**Material supplied**
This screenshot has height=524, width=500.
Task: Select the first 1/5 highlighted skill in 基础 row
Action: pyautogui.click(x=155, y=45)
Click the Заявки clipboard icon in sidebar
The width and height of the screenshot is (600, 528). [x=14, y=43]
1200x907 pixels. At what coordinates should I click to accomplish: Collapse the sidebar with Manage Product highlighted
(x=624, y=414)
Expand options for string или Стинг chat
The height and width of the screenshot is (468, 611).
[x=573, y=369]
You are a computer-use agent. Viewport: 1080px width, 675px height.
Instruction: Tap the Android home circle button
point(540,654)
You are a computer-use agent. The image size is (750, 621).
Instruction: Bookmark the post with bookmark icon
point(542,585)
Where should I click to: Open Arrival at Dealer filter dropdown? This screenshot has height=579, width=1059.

--

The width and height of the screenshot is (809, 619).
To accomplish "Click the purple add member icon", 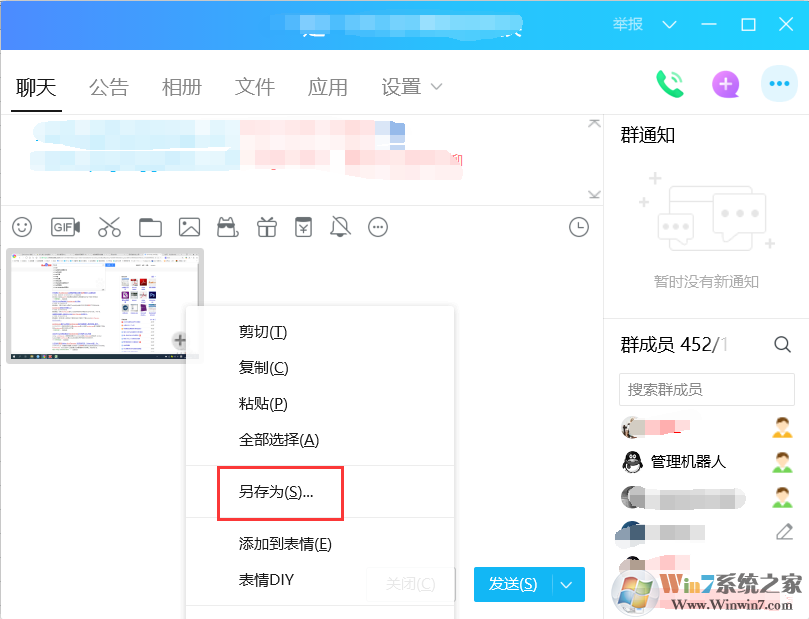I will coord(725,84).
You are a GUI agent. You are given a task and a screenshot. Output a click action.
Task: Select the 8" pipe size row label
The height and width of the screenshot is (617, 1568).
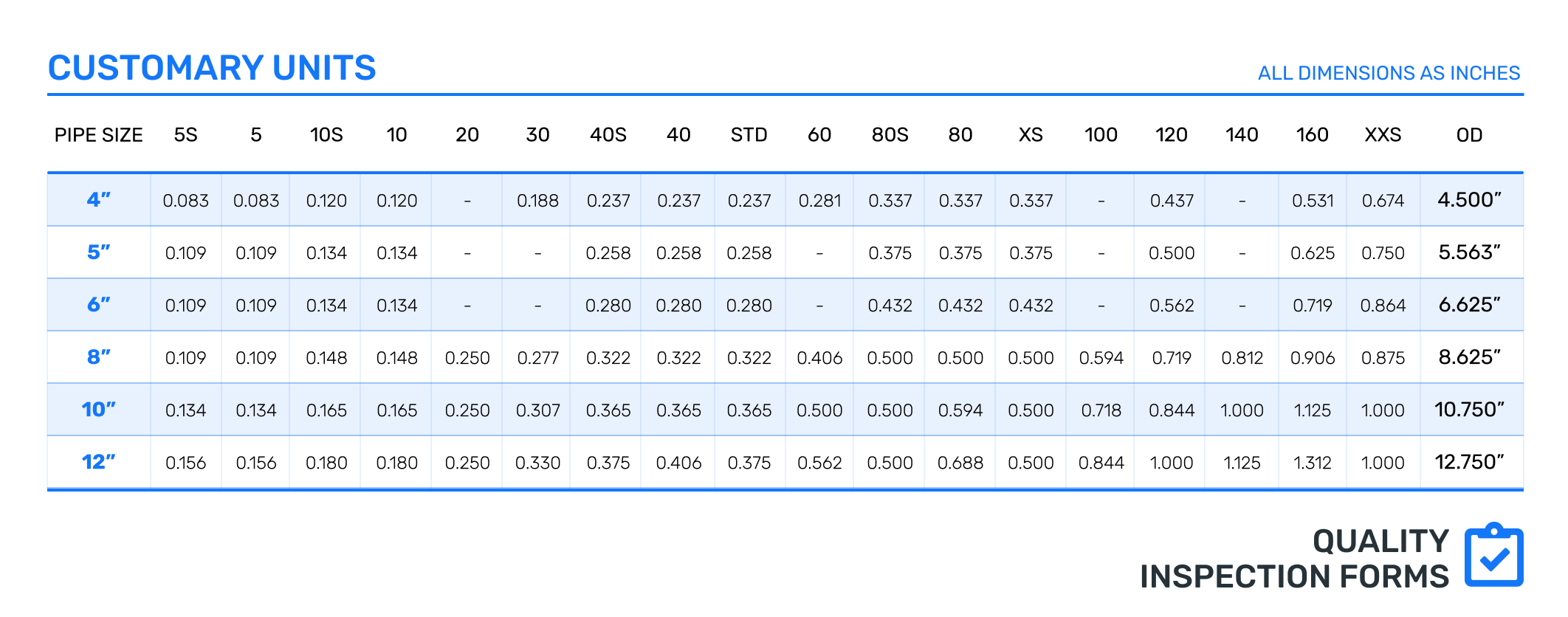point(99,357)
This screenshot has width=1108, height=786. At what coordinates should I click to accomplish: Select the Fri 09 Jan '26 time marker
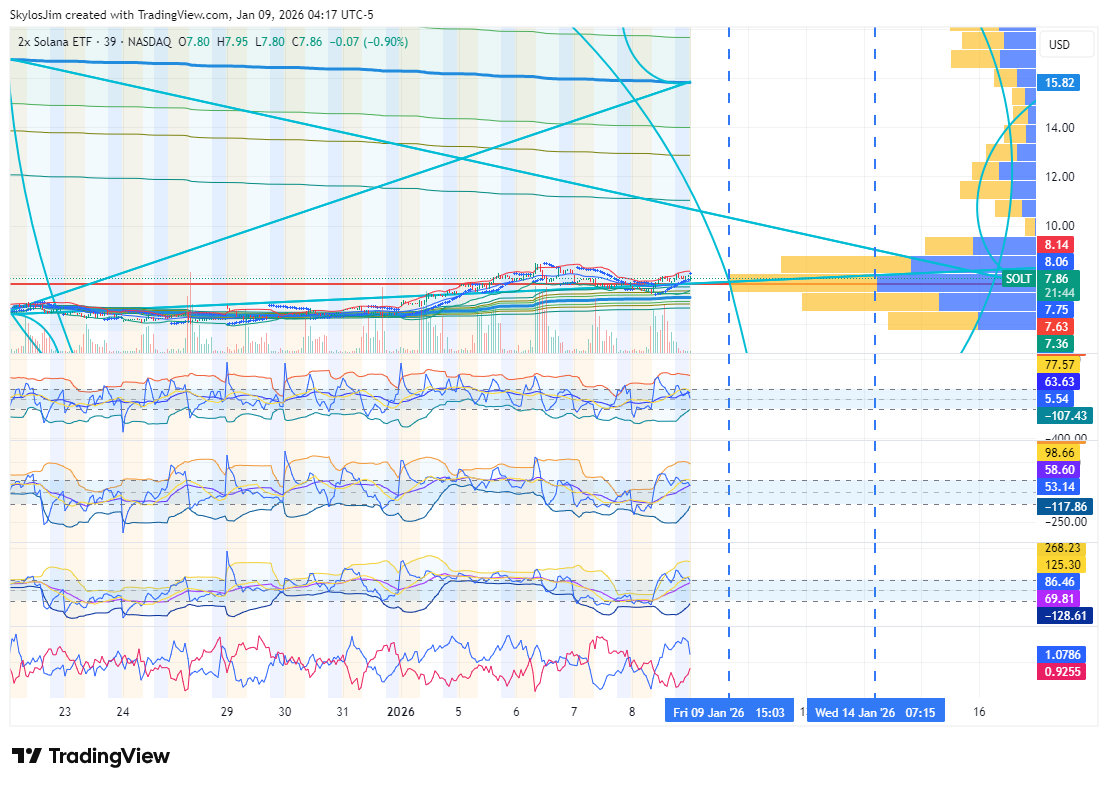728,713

**What to do**
Return the rows verbatim, everything from the line containing "You are a computer-use agent. Viewport: 1080px" down to the line containing "point(542,585)", both included, and nothing else.

**Correct answer**
You are a computer-use agent. Viewport: 1080px width, 675px height.
Instruction: Tap the Android home circle button
point(540,654)
You are a computer-use agent. The image size is (750, 621).
Instruction: Bookmark the post with bookmark icon
point(542,585)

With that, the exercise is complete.